Return only those lines of the listing in which "will" appears.

» **STORED DATA**:
[Start of section]

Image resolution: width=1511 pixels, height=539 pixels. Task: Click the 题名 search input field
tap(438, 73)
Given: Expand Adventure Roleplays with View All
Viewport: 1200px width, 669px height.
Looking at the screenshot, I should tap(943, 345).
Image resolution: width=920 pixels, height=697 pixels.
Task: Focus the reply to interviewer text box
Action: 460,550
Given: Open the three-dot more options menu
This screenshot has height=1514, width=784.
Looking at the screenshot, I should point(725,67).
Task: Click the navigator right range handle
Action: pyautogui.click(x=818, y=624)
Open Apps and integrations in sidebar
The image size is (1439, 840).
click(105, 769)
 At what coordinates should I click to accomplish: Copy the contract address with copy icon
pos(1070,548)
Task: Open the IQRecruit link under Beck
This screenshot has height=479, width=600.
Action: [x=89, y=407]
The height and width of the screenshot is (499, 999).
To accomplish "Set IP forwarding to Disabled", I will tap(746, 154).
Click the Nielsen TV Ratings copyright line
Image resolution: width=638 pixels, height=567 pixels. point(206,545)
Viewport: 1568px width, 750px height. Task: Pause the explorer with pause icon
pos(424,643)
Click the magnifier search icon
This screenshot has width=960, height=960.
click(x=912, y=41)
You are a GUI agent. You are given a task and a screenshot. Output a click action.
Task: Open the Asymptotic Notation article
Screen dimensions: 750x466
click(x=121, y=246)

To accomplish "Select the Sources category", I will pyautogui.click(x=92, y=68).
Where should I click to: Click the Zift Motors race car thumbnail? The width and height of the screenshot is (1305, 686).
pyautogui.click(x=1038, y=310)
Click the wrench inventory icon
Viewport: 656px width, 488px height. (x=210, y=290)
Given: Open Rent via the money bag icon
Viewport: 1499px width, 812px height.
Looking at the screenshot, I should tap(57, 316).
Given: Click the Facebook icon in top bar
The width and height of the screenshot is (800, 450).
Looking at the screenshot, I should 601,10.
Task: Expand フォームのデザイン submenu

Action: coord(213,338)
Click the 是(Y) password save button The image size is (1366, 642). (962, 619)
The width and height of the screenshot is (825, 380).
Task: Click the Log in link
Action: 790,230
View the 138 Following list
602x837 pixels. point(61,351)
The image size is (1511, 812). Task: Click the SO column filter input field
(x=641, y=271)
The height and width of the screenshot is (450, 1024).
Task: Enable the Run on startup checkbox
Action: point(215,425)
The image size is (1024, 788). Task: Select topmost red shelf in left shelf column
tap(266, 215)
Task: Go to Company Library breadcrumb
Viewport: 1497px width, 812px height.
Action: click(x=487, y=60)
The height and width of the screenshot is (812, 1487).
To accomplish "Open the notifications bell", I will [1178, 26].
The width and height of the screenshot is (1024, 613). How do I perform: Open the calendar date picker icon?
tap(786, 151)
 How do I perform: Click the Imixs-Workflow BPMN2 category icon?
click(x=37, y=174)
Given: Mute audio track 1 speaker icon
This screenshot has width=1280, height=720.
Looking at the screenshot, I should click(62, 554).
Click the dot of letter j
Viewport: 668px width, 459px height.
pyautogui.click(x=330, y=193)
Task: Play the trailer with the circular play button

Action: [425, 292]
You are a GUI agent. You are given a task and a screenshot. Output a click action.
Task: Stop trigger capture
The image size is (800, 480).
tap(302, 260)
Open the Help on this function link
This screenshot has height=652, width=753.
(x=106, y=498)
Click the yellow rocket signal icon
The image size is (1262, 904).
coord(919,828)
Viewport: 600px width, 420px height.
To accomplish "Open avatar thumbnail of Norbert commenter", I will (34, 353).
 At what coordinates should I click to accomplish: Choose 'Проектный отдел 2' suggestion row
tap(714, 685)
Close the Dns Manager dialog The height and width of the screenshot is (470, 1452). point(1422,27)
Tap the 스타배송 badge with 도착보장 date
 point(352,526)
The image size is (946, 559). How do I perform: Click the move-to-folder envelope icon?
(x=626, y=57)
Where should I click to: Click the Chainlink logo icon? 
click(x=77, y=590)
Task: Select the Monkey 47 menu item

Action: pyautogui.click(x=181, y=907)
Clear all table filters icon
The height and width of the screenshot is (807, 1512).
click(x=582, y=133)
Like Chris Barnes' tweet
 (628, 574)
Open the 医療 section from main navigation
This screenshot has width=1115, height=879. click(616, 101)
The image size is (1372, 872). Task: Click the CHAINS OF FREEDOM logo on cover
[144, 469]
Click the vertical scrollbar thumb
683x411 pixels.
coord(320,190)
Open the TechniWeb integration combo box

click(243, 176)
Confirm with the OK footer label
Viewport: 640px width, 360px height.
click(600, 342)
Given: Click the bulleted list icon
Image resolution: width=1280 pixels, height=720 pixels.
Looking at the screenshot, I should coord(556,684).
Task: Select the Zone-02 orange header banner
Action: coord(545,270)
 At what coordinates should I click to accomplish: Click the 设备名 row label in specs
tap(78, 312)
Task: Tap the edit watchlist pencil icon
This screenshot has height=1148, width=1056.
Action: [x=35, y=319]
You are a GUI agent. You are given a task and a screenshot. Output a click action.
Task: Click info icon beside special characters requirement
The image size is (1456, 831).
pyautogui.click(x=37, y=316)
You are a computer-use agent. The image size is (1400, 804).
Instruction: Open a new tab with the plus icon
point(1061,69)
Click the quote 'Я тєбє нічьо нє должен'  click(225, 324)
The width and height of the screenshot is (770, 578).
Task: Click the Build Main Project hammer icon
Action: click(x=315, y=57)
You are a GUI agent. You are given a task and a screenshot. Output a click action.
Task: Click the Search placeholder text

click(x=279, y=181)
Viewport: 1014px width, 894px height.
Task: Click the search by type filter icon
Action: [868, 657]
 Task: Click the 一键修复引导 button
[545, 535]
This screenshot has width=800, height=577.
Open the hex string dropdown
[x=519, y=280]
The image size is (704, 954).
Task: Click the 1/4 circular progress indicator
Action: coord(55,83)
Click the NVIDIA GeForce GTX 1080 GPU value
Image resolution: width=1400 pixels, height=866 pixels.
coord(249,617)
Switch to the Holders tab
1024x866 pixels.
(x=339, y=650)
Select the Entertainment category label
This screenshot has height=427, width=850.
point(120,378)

[End of section]

» **TASK RESPONSE**:
To accomplish "Set IP forwarding to Disabled", I will tap(746, 154).
To accomplish "Select the Sources category", I will pyautogui.click(x=92, y=68).
To accomplish "Open the notifications bell", I will [1178, 26].
To accomplish "Open avatar thumbnail of Norbert commenter", I will (34, 353).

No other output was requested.